Hey y'all. A tough one, for me at least: say my da...
# questions
r
Hey y'all. A tough one, for me at least: say my data is a monthly time series. I want to train one model per month. I can do it easily with a for loop, but that won't allow me to run in parallel. Is there a kedro-esque way to do this using maybe modular pipelines? I think I know how to do it if there was a fixed number of months, but that is not the case.
i
You can parallelize the for loop with something like joblib If you wanted to use kedro to parallelize (with
ParallelRunner
) you’d probably have to use some black magic which wouldn’t be too nice Maybe this is helpful: https://stackoverflow.com/questions/29589327/train-multiple-models-in-parallel-with-sklearn
r
I'd rather use kedro itself. I am already doing paralell training of different models, but on same data. The difficulty is training each model with different data (a grid of parallel training).
I don't think this is something supported at all. I could load the data inside the pipeline and create many different pipelines in there, but it breaks completely Kedro's semantics.
Thanks for the pointers though, @Ian Whalen!
d
The pipeline structure needs to be determined before you run it. So, if you want to run something based on the structure of the data, you'll need something that reads the data (e.g. to determine the set of months in some file) and uses that to dynamically construct a Kedro pipeline, and then execute it.
r
Yep, results don't look good, maintenance becomes a pain.
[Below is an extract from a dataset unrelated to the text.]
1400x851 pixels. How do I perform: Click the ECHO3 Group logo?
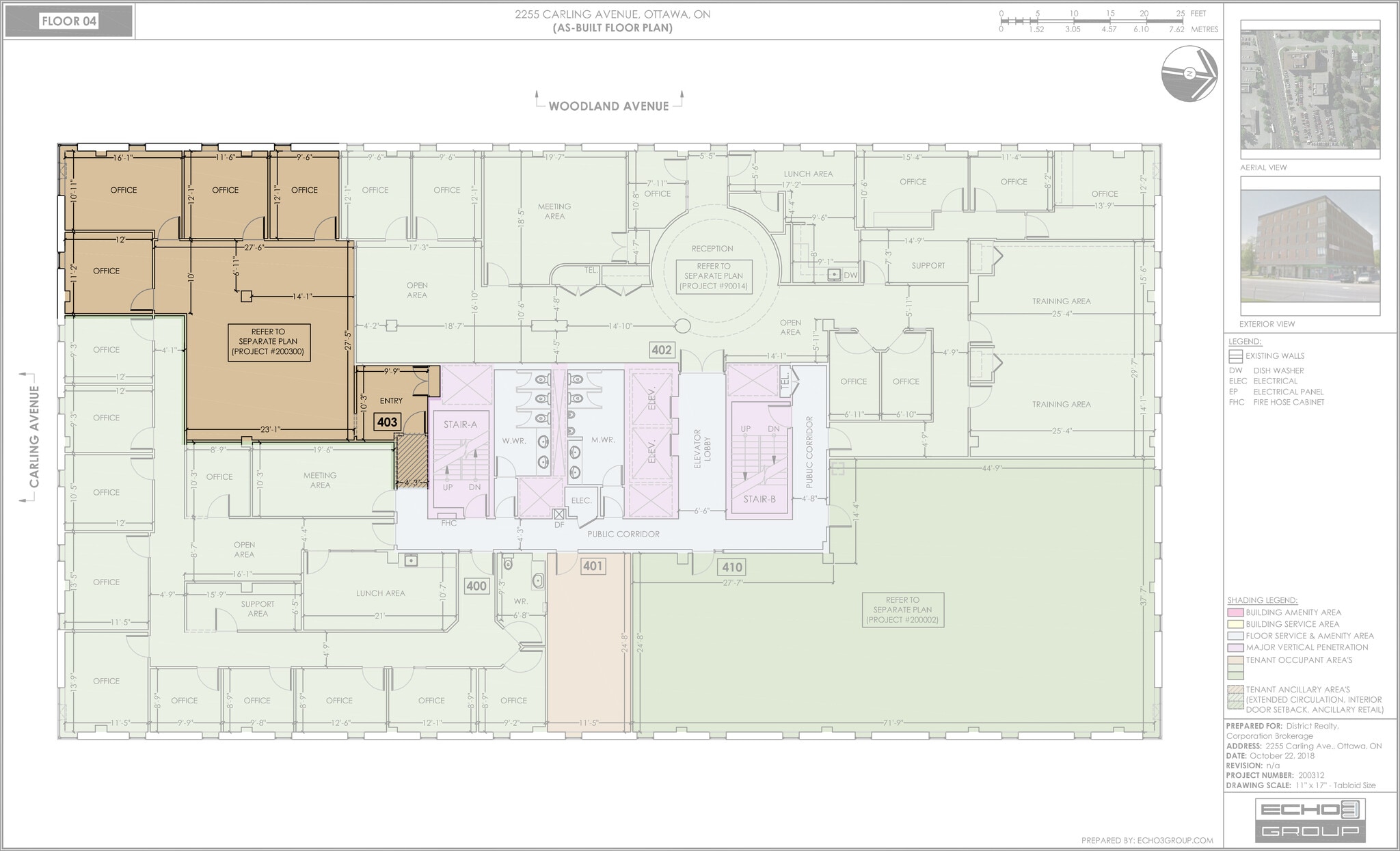pos(1310,820)

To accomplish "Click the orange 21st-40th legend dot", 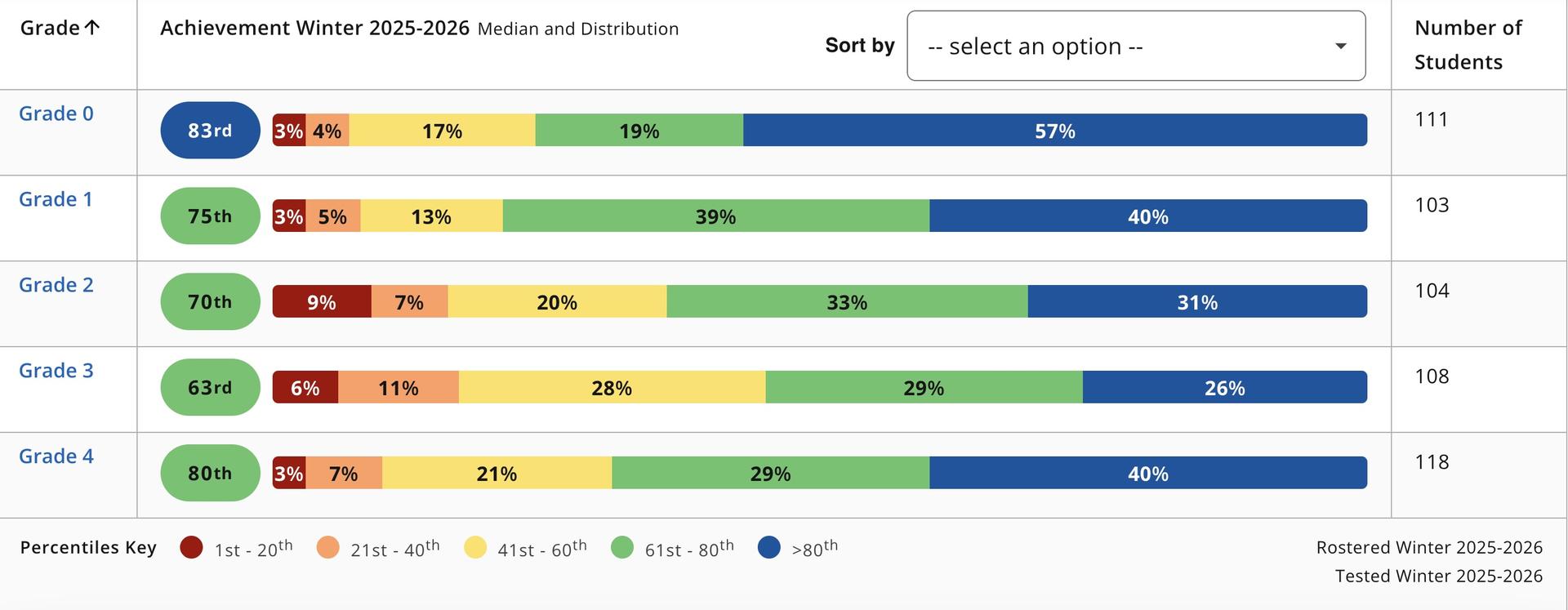I will coord(327,547).
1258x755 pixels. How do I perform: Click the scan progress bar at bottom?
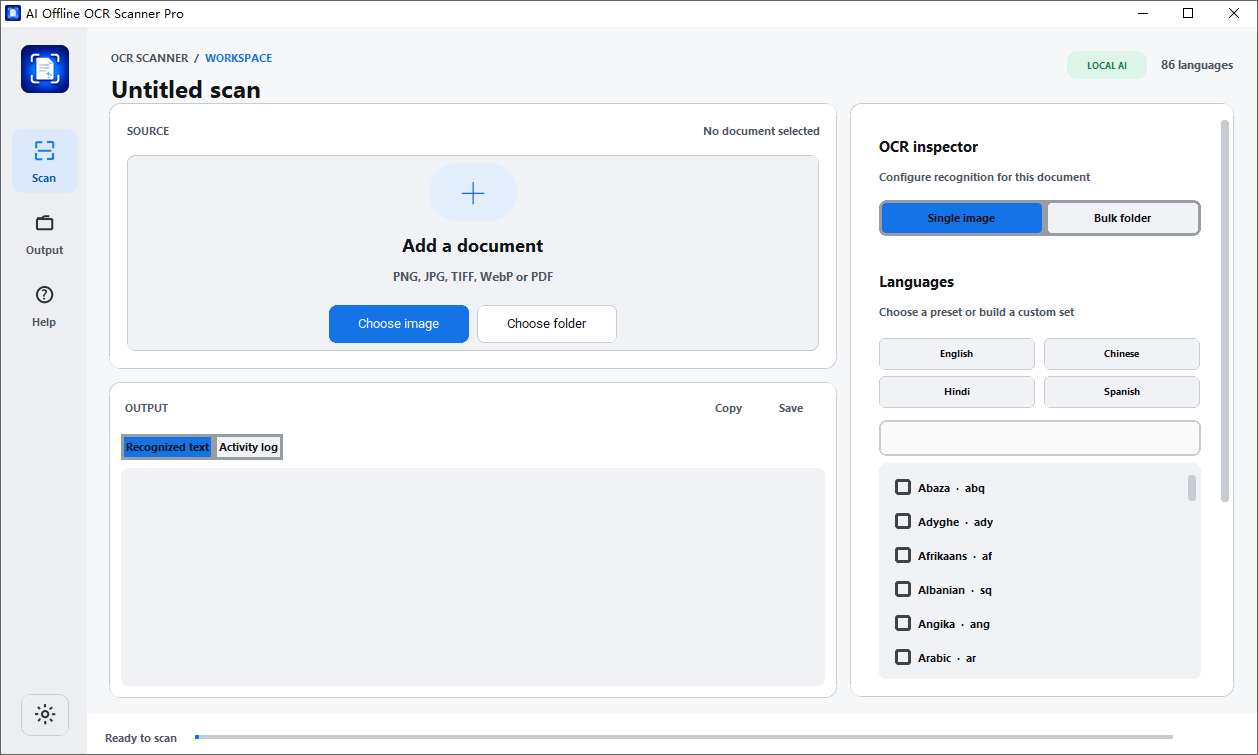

Maybe that's a nice feature if someone can fully specify. Basically there would have to be a way for pipelines to be dynamically instantiated based on the output of a node. Say, we have a pipeline
consumer
that gets a single number and do something with it. We also have
generator
which generates a list of numbers of unknown size. It should be possible to connect these two by saying that
generator
creates a sequence of outputs that
consumer
can use, and Kedro under the hood would take care of this by instantiating multiple
consumer
pipelines, each being passed an element provided by
generator
.
d
Do you know of other pipelining frameworks by chance that provide this kind of behavior? I know lot of orchestrators allow loops, conditional branches, etc., but not familiar with dynamic generation of pipelines partway through.
r
I'm not familiar with any other framework that provides this.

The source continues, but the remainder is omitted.